February 20, 2017, 2:49 AM UTC
Uber Reportedly Loses Over $1 Billion In First Half Of 2016
SAN FRANCISCO, CA - AUGUST 26: The logo of the ride sharing service Uber is seen in front of its headquarters on August 26, 2016 in San Francisco, California. Uber's head of finance Gautam Gupta is reported to have told investors in a conference call that the company had lost $1.27 billion in the first half of 2016. The ride sharing company lost an estimated $520 million in the first quarter and $720 million in the second quarter. (Photo by Justin Sullivan/Getty Images)
Justin Sullivan—Getty Images

Uber (UBER) CEO Travis Kalanick has pledged to launch an “urgent” investigation following a former employee’s allegations of sexual harassment at the company.

Kalanick’s statement, issued Sunday, comes in the wake of accusations published on the personal website of Susan Fowler, a former site reliability engineer (SRE) who quit Uber in December 2016.

In a lengthy post titled “On One Very, Very Strange Year At Uber” Fowler alleges that during her first few weeks at the San Francisco-based tech firm her team manager propositioned her for sex. When she presented the company’s human resources department with screenshots of his inappropriate messages, Fowler says she was told that the company wouldn’t take action beyond talking to the manager because it was his first offense and they didn’t want to ruin the career of a “high performer.”

In two tweets, Kalanick said that what Fowler had described “is abhorrent & against everything we believe in. Anyone who behaves this way or thinks this is OK will be fired.” He added: “I’ve instructed our [chief human resources officer] Liane to conduct an urgent investigation.
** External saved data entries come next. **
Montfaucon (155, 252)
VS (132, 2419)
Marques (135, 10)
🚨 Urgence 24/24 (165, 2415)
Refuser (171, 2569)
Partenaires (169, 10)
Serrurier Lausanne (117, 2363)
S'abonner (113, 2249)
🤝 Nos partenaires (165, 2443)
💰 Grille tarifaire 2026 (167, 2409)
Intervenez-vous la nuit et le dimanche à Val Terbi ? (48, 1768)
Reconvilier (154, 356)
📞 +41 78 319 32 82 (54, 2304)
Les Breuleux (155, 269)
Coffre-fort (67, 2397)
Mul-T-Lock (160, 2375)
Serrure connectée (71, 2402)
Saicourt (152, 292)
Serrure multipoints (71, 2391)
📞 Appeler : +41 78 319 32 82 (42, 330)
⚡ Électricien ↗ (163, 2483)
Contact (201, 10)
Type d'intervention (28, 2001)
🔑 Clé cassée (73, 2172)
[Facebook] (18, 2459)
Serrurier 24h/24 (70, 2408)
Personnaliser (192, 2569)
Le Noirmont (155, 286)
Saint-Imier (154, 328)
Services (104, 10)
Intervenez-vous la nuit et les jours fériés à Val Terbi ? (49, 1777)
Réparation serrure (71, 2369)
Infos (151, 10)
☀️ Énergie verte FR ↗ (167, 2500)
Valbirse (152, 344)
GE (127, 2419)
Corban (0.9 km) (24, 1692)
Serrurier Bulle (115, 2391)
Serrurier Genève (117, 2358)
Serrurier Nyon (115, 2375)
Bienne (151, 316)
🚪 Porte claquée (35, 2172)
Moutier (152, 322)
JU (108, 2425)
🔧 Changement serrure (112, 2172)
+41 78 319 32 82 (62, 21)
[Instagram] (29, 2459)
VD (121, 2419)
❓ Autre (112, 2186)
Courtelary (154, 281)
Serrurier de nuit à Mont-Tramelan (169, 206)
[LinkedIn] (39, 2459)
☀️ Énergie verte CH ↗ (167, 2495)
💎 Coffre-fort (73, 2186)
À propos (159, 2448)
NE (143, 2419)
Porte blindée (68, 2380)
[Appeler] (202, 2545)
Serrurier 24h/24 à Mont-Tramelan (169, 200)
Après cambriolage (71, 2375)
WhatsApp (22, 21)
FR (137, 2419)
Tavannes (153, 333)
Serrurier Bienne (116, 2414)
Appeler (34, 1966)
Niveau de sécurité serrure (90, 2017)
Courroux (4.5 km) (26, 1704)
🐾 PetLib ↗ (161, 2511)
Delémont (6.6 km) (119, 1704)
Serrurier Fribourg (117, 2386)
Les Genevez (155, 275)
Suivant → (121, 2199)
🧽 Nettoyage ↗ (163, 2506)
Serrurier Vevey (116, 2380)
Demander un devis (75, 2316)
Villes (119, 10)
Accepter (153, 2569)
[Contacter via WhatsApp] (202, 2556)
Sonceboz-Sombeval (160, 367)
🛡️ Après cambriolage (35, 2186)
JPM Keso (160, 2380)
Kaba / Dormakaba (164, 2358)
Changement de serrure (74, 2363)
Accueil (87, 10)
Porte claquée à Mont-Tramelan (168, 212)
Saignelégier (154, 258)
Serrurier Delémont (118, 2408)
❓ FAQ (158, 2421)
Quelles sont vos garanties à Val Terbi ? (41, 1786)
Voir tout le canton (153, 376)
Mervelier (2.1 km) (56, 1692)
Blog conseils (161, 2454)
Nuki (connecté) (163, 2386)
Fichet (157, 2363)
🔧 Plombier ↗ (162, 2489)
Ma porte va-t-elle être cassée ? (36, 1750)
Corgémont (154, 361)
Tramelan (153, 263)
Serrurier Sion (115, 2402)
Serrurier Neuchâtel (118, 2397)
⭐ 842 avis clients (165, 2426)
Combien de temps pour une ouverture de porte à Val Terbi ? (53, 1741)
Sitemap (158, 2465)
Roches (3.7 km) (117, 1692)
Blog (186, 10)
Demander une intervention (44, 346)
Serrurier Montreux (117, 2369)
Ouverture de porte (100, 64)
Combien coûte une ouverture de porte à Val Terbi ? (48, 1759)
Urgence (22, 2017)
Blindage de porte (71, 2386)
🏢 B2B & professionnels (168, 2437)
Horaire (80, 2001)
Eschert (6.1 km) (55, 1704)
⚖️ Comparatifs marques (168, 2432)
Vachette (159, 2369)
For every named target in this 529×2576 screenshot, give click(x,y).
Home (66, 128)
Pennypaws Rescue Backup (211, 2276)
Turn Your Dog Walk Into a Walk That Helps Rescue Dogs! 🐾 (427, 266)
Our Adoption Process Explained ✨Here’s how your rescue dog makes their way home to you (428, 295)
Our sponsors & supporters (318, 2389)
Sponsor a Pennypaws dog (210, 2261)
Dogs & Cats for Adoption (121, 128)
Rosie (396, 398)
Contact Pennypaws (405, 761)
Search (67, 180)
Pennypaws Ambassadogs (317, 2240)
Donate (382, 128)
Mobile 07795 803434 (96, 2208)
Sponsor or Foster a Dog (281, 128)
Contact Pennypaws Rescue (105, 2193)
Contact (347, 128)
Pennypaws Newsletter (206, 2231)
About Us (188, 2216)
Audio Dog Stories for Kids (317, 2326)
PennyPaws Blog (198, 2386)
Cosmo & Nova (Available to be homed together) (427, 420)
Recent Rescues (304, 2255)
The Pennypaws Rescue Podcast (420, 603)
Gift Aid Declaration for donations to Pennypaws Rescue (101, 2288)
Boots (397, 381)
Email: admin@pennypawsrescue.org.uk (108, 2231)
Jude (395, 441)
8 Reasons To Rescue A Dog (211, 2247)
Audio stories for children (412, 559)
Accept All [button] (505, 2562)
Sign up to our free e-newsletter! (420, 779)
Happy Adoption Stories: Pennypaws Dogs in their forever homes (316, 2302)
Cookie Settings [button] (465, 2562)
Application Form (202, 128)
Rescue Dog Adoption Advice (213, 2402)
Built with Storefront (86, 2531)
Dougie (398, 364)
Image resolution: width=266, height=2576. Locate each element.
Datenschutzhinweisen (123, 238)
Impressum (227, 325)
There can be absolutely no place for this kind of behavior at Uber.”

Fowler, who says other female colleagues reported similar complaints against the same manager, characterizes Uber as an “organization in complete, unrelenting chaos.” She alleges that her performance score declined, and that she was eventually threatened with firing, for reporting her experiences to HR. When she joined the company in November 2015, she writes, 25% of its SRE engineers were women—by the time she left just over a year later this had drastically declined.

Fowler’s allegations have provoked a resurgence of the #DeleteUber hashtag on Twitter. “Everything regarding how Uber handles sexual harassment & gender discrimination – internal & external – is troubling,” wrote one user. Another Twitter user asked Uber “What kind of rape culture are you running over there?”

The #DeleteUber hashtag initially trended after Uber lifted surge pricing around JFK Airport during a strike by the New York Taxi Workers Alliance in December. The taxi drivers were protesting President Trump’s controversial executive order restricting immigration.

For more on past #DeleteUber campaigns, watch Fortune’s video:

Fortune reached out to Uber for comment, but the company said it had nothing to add at this time beyond Kalanick’s statement.